Step 6: Check whether ACCL is loaded

  1. Submit a DLC job by using a custom image. For more information, see Submit training jobs.

  2. Check the job log. If the startup log displays ACCL version information, the ACCL library is loaded. For information about how to check job logs, see View training jobs.

    Note

    Ensure the log includes the accl-n identifier. Otherwise, ACCL is not loaded

    NCCL version 2.20.5.7-accl-n+cuda12.4, COMMIT_ID Zeaa6674c2f1f896e3a6bbd77e85231e0700****, BUILD_TIME 2024-05-10 15:40:56

Recommended environment variable configuration

Based on our rich experience with ACCL, the PAI team compiles a list of environment variables that can enhance communication throughput across various settings:

export NCCL_IB_TC=136
export NCCL_IB_SL=5
export NCCL_IB_GID_INDEX=3
export NCCL_SOCKET_IFNAME=eth
export NCCL_DEBUG=INFO
export NCCL_IB_HCA=mlx5
export NCCL_IB_TIMEOUT=22
export NCCL_IB_QPS_PER_CONNECTION=8
export NCCL_MIN_NCHANNELS=4
export NCCL_NET_PLUGIN=none
export ACCL_C4_STATS_MODE=CONN
export ACCL_IB_SPLIT_DATA_NUM=4
export ACCL_IB_QPS_LOAD_BALANCE=1
export ACCL_IB_GID_INDEX_FIX=1
export ACCL_LOG_TIME=1

The following table describes the key environment variables:

Environment variable

Description

NCCL_IB_TC

Specifies the network mapping rules used by Alibaba Cloud. If the parameter is not set or invalid, network performance may be impacted.

NCCL_IB_GID_INDEX

The GID for RDMA protocol use. If the parameter is not set or invalid, NCCL may encounter errors.

NCCL_SOCKET_IFNAME

The port for NCCL to establish connection. Different specifications require different ports. If the parameter is not set or invalid, NCCL may fail to establish connection.

NCCL_DEBUG

The log level of NCCL. Sset this parameter to INFO for more logs and efficient troubleshooting.

NCCL_IB_HCA

The network interface card for RDMA communication. If the parameter is not set or invalid, network performance may be impacted.

NCCL_IB_TIMEOUT

The RDMA connection timeout time, which can enhance fault tolerance during training jobs. If the parameter is not set or invalid, interruptions may occur.

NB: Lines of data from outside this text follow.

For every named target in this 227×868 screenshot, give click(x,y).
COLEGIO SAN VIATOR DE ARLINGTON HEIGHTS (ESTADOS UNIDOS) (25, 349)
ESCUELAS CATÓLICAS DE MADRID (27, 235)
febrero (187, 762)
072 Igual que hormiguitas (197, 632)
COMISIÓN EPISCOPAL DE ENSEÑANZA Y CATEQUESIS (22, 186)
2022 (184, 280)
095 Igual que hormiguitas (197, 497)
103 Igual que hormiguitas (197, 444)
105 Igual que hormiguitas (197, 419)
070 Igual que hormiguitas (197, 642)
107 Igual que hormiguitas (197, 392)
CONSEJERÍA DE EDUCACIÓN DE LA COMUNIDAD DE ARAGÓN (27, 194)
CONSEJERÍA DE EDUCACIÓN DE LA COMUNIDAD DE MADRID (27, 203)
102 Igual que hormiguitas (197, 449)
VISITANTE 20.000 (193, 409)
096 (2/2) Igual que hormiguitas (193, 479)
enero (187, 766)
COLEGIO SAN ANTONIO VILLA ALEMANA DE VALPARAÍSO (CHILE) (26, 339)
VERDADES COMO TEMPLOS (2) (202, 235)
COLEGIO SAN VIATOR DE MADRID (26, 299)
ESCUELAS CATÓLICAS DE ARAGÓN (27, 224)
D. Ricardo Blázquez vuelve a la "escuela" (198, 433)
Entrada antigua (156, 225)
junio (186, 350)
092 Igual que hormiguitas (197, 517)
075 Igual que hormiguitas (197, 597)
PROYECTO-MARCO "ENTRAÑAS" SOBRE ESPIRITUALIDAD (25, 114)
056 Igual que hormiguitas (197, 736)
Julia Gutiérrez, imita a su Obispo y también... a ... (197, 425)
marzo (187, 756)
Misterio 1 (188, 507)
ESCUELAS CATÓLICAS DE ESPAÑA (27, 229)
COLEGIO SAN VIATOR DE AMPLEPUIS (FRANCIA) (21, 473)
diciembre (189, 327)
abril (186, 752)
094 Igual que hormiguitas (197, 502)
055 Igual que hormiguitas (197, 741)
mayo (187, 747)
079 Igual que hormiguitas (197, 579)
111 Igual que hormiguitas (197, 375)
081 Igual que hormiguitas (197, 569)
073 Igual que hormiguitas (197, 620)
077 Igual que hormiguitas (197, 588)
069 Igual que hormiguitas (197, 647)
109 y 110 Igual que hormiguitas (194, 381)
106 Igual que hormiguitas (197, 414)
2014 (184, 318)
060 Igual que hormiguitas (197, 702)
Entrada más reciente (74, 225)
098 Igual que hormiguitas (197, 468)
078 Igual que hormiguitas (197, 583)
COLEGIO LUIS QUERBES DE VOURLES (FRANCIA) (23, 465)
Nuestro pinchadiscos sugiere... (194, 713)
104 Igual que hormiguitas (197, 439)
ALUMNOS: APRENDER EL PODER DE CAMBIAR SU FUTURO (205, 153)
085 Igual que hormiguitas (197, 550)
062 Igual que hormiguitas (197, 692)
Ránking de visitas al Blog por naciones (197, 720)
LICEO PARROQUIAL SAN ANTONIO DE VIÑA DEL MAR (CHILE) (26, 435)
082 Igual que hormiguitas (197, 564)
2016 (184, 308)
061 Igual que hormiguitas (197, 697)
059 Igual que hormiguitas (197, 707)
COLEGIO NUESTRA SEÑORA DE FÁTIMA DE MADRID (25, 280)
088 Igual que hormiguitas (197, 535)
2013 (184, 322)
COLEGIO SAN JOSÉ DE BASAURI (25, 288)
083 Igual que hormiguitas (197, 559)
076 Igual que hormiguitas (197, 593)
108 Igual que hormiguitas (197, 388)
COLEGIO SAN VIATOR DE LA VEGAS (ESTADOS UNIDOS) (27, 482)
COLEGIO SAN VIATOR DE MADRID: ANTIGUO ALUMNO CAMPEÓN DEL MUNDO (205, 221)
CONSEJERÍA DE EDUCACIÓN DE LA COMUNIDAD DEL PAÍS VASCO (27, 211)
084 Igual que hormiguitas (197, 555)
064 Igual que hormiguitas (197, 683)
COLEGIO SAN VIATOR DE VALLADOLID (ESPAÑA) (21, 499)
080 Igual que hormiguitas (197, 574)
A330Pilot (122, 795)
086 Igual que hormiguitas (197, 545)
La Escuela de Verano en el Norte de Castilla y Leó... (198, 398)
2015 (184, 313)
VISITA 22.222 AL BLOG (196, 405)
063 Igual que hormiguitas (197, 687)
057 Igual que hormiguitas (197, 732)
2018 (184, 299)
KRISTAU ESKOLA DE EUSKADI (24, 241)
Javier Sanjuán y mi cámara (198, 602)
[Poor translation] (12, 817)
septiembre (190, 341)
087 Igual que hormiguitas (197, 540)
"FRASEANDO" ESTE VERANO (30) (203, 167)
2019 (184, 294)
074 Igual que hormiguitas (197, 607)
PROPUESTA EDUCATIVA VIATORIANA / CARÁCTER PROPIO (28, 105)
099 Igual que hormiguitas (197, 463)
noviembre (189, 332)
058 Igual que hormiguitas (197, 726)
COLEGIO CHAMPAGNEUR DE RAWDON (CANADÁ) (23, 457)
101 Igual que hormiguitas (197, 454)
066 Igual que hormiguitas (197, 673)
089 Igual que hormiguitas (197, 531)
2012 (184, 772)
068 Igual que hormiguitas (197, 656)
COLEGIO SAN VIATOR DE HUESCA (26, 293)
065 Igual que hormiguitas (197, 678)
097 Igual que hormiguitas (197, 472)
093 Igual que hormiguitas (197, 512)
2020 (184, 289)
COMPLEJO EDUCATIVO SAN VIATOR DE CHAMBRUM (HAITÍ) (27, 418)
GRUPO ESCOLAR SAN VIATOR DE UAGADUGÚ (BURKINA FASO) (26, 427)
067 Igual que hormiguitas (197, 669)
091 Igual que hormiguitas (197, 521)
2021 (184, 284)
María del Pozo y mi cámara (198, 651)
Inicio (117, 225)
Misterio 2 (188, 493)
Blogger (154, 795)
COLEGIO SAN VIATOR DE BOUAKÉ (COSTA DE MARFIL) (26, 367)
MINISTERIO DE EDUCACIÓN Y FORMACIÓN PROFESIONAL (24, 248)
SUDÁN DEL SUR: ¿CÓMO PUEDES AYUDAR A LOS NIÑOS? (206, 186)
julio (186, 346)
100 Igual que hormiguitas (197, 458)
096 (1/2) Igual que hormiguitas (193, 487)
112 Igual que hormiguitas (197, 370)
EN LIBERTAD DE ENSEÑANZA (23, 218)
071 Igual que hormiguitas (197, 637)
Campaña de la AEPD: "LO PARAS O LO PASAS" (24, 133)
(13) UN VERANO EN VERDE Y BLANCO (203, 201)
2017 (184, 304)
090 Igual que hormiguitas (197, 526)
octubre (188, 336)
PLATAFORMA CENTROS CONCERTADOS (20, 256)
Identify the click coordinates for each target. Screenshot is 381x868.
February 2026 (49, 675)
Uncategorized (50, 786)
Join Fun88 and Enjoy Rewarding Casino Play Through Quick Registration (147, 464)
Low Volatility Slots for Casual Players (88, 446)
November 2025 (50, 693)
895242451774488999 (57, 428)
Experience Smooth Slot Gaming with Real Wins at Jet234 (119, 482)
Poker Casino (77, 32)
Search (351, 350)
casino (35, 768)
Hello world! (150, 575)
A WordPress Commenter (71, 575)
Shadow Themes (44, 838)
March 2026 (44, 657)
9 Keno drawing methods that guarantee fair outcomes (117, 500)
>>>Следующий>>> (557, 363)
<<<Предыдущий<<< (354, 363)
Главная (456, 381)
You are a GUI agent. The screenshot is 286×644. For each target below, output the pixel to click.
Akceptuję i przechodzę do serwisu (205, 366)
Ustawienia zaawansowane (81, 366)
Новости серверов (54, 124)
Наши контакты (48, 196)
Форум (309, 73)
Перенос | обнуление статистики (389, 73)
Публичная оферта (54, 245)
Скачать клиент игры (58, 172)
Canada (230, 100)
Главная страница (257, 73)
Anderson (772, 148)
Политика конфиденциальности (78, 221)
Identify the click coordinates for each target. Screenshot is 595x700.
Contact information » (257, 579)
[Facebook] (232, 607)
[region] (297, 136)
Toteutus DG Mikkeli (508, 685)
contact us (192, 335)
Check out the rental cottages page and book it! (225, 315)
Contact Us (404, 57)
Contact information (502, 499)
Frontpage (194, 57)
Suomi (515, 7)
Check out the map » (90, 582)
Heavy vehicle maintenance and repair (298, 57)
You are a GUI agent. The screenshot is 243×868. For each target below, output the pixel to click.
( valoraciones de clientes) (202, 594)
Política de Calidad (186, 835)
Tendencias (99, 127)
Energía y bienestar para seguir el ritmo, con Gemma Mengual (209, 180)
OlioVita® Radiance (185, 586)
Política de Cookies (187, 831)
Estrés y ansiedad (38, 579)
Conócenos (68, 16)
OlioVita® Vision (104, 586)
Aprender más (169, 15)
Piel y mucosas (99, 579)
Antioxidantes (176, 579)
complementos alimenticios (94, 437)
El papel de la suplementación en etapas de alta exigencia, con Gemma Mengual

NCCL_IB_QPS_PER_CONNECTION

The number of queue pairs per connection. You can increase the number appropriately to significantly boost network throughput.

NCCL_NET_PLUGIN

The network plugin for NCCL. We recommend that you set this parameter to none, so that no other plugins are loaded to ensure performance.

ACCL_C4_STATS_MODE

The granularity of ACCL statistics information. We recommend that you set this parameter to CONN, which aggregates statistics by connection.

ACCL_IB_SPLIT_DATA_NUM

Specifies whether to split data across multiple queue pairs for transmission.

ACCL_IB_QPS_LOAD_BALANCE

Specifies whether to enable load balancing.

ACCL_IB_GID_INDEX_FIX

Specifies whether to automatically check for and bypasses GID anomalies before job initiation. Set the parameter to 1 to enable it.

ACCL_LOG_TIME

Specifies whether to prepend time to log entries for troubleshooting. Set the parameter to 1 to enable it.